Schloss Garatshausen am Starnberger See

Unmittelbar am Seeufer und nur eine knappe Fußstunde von Possenhofen entfernt liegt das verträumte Schloss Garatshausen. Lange Zeit war es im Besitz der herzoglichen Familie und das Flair der herrschaftlichen Zeit ist an jeder Ecke anzutreffen.

Geschichtliches

Das quadratische Gebäude mit vier Ecktürmen wurde in der ersten Hälfte des 16. Jahrhunderts von dem Münchner Patrizier Kasper Weiler erbaut. 1834 erwarb Herzog Max, dem bereits das Schloss in Possenhofen gehörte, das Schloss und deren Anlagen. Mehrere Jahrzehnte wurde das Schloss nicht genutzt, da die Familie genug Platz in Possenhofen hatte. Der Vater, der späteren Kaiserin Elisabeth, enterbte seinen ältesten Sohn Ludwig im Jahr 1867, da er nicht standesgemäß eine Schauspielerin heiratete. Als Abfindung erhielt er das Schloss Garatshausen. Ludwig lebte mit seiner Frau in einem Nebengebäude und lediglich Elisabeth kam oft zu Besuch und verbrachte Zeit in dem Schloss. Einige Jahre später vermachte Ludwig das Schloss seiner Schwester Marie, welche keinen guten Kontakt mit Elisabeth hatte. Dadurch kam die spätere Kaiserin nicht mehr nach Garatshausen. Nach Marie erhielt die älteste Schwester Helene das Anwesen. Sie heiratete den Erbprinzen Maximilian von Thurn und Taxis. Unter ihrer Anleitung wurden die Kapelle und das „neue“ Schloss errichtet.
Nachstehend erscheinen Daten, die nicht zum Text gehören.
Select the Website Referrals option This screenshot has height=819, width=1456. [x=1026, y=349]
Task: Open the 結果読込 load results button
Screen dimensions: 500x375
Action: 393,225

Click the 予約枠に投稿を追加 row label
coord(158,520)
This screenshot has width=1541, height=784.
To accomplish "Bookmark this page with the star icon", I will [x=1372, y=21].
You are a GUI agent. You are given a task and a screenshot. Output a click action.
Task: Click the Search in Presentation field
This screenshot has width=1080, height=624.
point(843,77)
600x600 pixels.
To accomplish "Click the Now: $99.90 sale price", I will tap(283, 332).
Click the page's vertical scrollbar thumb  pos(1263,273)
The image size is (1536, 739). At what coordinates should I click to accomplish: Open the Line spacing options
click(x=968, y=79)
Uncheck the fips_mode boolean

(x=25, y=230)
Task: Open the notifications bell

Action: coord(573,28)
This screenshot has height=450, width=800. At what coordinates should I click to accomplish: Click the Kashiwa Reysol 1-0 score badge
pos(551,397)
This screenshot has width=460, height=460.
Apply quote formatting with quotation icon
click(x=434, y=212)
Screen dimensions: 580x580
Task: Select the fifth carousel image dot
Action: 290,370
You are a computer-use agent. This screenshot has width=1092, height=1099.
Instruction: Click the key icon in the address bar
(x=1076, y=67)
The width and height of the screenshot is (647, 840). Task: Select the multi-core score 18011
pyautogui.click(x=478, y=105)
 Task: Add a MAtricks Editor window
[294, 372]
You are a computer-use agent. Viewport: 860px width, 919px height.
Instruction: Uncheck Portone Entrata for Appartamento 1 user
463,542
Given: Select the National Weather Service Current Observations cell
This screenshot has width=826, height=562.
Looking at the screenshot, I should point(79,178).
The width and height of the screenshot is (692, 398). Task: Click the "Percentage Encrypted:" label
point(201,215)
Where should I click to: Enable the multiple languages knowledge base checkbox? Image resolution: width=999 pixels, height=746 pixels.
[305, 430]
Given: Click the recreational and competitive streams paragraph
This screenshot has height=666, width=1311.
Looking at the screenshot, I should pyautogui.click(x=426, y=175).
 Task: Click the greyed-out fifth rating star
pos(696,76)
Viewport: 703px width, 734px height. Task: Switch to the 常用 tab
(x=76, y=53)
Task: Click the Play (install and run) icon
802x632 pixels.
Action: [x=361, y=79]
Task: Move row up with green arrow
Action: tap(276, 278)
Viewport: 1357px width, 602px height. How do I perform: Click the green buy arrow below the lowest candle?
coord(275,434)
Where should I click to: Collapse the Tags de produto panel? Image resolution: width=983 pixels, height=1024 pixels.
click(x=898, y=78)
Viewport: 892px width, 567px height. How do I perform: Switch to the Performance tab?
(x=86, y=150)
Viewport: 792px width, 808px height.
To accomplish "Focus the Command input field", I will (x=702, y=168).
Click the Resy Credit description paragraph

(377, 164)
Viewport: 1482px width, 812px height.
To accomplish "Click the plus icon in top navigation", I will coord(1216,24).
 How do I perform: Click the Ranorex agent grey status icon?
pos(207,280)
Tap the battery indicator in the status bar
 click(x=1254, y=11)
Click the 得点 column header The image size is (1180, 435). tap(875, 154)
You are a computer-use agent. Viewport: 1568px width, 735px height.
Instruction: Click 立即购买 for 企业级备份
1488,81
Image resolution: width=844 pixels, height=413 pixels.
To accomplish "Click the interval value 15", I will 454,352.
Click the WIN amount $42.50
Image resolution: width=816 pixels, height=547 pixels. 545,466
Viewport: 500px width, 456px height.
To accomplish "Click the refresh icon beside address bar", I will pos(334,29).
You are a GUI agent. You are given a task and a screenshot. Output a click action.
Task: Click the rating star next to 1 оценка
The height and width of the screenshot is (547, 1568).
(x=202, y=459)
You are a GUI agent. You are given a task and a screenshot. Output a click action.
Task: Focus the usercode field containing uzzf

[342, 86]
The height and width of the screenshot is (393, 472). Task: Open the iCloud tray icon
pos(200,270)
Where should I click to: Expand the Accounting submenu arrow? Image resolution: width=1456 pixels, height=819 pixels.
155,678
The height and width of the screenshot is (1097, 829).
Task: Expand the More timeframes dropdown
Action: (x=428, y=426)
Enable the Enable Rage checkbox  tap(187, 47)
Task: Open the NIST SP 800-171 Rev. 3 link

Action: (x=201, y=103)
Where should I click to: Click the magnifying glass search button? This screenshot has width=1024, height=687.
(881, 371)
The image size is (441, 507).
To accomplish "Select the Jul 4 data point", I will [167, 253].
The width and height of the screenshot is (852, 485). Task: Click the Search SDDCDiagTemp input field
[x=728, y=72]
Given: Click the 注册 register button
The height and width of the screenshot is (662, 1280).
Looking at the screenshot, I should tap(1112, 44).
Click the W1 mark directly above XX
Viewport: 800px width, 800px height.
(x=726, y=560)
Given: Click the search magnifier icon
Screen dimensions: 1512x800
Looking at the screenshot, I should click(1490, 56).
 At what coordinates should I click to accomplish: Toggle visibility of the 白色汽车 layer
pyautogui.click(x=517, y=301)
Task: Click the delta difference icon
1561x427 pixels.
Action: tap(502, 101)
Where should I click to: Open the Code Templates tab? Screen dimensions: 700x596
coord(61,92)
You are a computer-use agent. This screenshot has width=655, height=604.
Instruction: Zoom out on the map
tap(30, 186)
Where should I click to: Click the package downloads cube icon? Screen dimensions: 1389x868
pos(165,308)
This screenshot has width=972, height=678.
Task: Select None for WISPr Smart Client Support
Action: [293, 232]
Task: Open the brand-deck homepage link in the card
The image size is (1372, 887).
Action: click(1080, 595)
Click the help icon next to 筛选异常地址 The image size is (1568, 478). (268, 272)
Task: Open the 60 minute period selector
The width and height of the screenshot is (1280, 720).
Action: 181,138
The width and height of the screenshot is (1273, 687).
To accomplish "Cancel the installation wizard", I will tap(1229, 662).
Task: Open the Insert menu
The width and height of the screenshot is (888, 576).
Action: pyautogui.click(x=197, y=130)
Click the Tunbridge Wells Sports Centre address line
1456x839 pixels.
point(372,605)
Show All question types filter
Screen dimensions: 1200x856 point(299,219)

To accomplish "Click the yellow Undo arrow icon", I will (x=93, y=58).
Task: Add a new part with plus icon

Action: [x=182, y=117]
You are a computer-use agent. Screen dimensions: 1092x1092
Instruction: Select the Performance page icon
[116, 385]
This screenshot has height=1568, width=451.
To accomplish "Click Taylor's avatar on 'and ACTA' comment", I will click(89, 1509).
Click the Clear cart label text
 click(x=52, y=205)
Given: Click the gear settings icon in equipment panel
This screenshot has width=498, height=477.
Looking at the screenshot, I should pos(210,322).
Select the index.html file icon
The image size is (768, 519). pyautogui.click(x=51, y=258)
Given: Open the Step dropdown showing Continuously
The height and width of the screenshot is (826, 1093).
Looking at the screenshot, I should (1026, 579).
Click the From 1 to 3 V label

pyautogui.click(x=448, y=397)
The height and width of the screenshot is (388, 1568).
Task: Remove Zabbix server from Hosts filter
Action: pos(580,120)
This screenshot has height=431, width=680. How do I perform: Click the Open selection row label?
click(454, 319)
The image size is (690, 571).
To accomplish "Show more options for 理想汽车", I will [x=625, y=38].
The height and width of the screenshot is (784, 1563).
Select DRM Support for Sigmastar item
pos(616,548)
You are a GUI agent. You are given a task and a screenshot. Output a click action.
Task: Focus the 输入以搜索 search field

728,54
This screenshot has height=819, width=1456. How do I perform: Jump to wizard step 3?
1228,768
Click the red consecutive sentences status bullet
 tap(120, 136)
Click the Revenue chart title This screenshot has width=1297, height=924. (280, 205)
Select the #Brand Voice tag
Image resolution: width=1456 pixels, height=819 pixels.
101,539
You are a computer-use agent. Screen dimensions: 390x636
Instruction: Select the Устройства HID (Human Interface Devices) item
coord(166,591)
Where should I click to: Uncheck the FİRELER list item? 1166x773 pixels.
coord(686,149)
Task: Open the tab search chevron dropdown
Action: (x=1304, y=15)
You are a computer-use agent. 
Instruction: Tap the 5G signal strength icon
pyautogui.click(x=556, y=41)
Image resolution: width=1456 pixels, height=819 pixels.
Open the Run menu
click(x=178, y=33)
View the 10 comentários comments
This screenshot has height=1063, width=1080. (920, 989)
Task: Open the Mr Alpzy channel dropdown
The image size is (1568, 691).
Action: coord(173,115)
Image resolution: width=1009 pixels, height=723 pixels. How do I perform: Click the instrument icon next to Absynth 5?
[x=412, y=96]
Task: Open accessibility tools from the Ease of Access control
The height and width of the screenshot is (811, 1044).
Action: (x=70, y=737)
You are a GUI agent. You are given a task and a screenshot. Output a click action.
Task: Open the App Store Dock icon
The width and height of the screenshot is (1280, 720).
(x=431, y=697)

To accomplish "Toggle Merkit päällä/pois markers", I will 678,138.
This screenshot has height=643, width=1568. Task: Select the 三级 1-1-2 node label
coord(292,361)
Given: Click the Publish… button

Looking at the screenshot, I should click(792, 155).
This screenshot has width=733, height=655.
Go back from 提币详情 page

Nach den Ableben Helenes ging der Besitz gänzlich an die Fürsten von Thurn und Taxis über. Sie nutzen auch heute noch das Schloss als Sommerresidenz.

Das Schloss heute

Heute gehört das neue Schloss dem Landkreis Starnberg, welcher ein Altenheim in dem Gebäude unterbrachte. Der Park ist nur auf dem Gebiet des Altenheimes zu besichtigen. Auch das eigentliche Schloss ist der Öffentlichkeit nicht zugänglich. Einige Male im Jahr wird der Privatpark geöffnet und kann gegen Eintrittsgeld besichtigt werden. Besonders in der Weihnachtszeit ziehen Märkte und Schausteller zahlreiche Reisende und Interessierte an. Das Café, welche zum Altenheim gehört ist für jeden und die ganze Woche geöffnet. Auch so kann auf den Spuren Elisabeths und der Fürsten gewandert werden. Der einmalige Blick und der liebevoll gepflegte Park versprühen immer noch den Charme der hoheitlichen Zeit.